Journey Part 1 (from Cellphone Camera to Bridge Camera)
I didn’t really intend to get serious on photography. It was far from my mind less than 2 years ago.
My very first camera is the camera on my cellphone (a Motorola Razr). It took ok pictures. I took pictures with it on some of family and company travels, my vanity, etc. At that time, a dedicated camera costs a lot. A Sony point-and-shoot camera costs Php20,000 or more.
My mother and father (shot with Motorola Razr cellphone camera).
Samsung’s Beauty shot (before and after) with Espie, an officemate.
My first dedicated camera was a Samsung point-and-shoot. It was ok, it documented my limited travels and social gatherings before. I really loved the Beauty shot feature (basically, you take a photo of a face and it applies an algorithm to blur away details (lines, pimples, etc.) on a face. It doesn’t always work well but in most situation, it gets the job done.
Then I started mountaineering (in March 2011). The Samsung took ok pictures but I found that it has a very limited zoom, the pictures aren’t always that good (especially on the trail where the trees cast a dark shadow on everything). I looked for a good camera then (my definition of “good” was very different then).
A After research online, I settled on a Fujifilm S4000 bridge camera. As a novice, I wanted the largest zoom I can find and the budget I alloted for a camera was limited (the S4000 I think cost Php12000/$285 before). My officemates told me that I should have bought a DSLR as they thought that I’d upgrade very very soon. This was in April or May 2011.
Coming from a point-and-shoot, I was amazed with the pictures I was able to take with this camera (especially with the 24-624 equivalent focal range). The quality was great (I thought they were great).

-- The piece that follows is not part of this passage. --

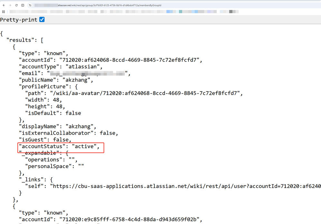The image size is (321, 224).
Task: Click the isExternalCollaborator false value
Action: click(107, 133)
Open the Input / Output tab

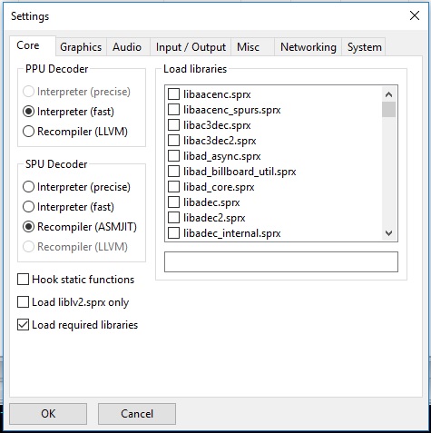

It was then that I began learning about photography – composition, apertures and shutter speed, etc. The S4000 has an aperture priority as well as shutter priority but this is severely limited. You can only go one stop above or below the automatically chosen value. My biggest gripe with S4000 is focus. I could have lived with the picture quality but focusing (especially in low-light) takes a very long time. I think I could have gotten quicker focus had there been a manual focus on the S4000 but it has none.
In one of my climbs, a fellow mountaineer brought along her DSLR (a Canon 1100D with the 18-55 kit lens) and I get to try it. I was a total noob when it comes to DSLR (I was looking for an image on the LCD without even thinking of looking through the viewfinder).
One of my first DSLR pics (shot with Kyt’s Canon 1100D).
My impression of 1100D (and DSLR in general) was that it takes great pictures and focusing is quick. I like the shallow depth of field. However, whenever the 18-55mm kit lens focuses, I fear that I may have broken the lens. There is a very loud noise as the lens elements move from one end to another.
After that climb, I resolved to get a DSLR (making my officemate’s prediction come true – this was July 2011, a mere 3 months since getting the S4000).